* _CHALLENGE_: Continue the passage on tropical peatland management below, picking up directly after its final sentence.

----- EXTRACT TO READ

In dome-shaped tropical peatlands, mainly on the maritime continent of Southeast Asia, rainfall provides the only water supply and no nutrients, which has a very strong impact on plant growth, ecosystem conservation, and peatland management.

When considering new peatland management systems in tropical peatlands, called “Eco-management in a Large-scale Ecosystem of Tropical Peatland,” the following three factors cannot be ignored.

  • Water Cycle and Water Reservoir,

  • Carbon Cycle and Carbon Reservoir, and

  • Nutrient Cycle and Nutrient Reservoir.

The tropical peatlands store vast amounts of water and carbon, while they are extremely poor in nutrients. Under the conditions of these unique characteristics, peat swamp forests have been maintained. However, exploitation for agriculture and forestry has led to massive drainage of tropical peatlands, resulting in the release of carbon as CO2 emissions. Meanwhile, the poor nutrient status of these peatlands has led to the intensive application of fertilizer to cultivate plants. It is already clear that these activities lead to the destruction of peatlands. The preservation of the close relationship and functions of water, carbon, and nutrients is essential for the maintenance and restoration of tropical peat ecosystems. To maintain or sustainably use tropical peatlands, water management systems need to be fundamentally rethought.

----------
----- PROVIDED DATA

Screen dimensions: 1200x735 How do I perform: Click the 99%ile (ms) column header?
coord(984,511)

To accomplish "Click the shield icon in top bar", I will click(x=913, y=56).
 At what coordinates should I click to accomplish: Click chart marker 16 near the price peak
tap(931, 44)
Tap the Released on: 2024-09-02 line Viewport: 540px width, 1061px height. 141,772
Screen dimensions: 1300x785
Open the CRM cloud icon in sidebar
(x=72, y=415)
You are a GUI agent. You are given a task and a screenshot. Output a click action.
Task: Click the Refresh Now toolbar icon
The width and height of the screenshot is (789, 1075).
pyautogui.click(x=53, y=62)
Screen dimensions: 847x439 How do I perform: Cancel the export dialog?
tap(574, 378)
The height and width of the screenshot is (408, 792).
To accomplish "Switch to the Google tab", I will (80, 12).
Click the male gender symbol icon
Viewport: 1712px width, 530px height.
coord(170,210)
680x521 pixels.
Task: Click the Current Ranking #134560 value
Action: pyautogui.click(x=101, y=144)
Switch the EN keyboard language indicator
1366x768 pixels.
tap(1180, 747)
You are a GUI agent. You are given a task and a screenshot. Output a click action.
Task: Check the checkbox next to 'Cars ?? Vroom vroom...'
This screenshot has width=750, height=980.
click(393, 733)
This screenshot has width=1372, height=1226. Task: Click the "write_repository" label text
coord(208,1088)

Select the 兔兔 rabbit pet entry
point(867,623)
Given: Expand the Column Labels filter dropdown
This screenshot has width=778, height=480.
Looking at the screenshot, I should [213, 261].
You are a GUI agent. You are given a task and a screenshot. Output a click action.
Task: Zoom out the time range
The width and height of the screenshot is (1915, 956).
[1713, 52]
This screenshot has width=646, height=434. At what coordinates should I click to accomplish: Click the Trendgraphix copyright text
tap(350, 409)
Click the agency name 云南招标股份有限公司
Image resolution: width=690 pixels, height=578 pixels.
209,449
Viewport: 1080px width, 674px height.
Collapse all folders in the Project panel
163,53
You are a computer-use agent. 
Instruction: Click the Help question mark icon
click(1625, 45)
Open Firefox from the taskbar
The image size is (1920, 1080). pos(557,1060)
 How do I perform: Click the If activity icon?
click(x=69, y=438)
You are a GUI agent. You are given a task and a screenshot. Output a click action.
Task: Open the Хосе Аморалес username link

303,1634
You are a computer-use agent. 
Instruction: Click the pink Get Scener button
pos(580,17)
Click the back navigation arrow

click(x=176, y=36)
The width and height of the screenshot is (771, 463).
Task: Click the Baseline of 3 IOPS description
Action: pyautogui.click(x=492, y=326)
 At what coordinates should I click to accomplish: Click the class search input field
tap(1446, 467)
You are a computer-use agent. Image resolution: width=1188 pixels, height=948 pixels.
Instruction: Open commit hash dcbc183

----------

* _WRITTEN RESPONSE_:
A key element of the tropical peatland ecosystem is the water statute. The water management system is clarified as Stock-based Water Management (WM) [irrigation system] and Drainage-based Water Management (WM) [drainage system]. The proposed eco-management of tropical peatland includes (1) the importance of Stock-based WM, (2) how to establish Stock-based WM, and (3) how to improve Drainage-based WM in Stock-based WM.

Tropical peatland management should be conducted through Stock-based WM instead of the previous and destructive Drainage-based WM. The introduction of Stock-based WM with no fertilizer would also allow for carbon-negative management. Although there are also concerns about the impacts of the destruction of tropical forests on the global water cycle, the proposed Stock-based WM system and reforestation could play an important role in pumping water into the atmosphere. Therefore, Drainage-based WM should be replaced by Stock-based WM at the earliest possible time to reduce global climate change.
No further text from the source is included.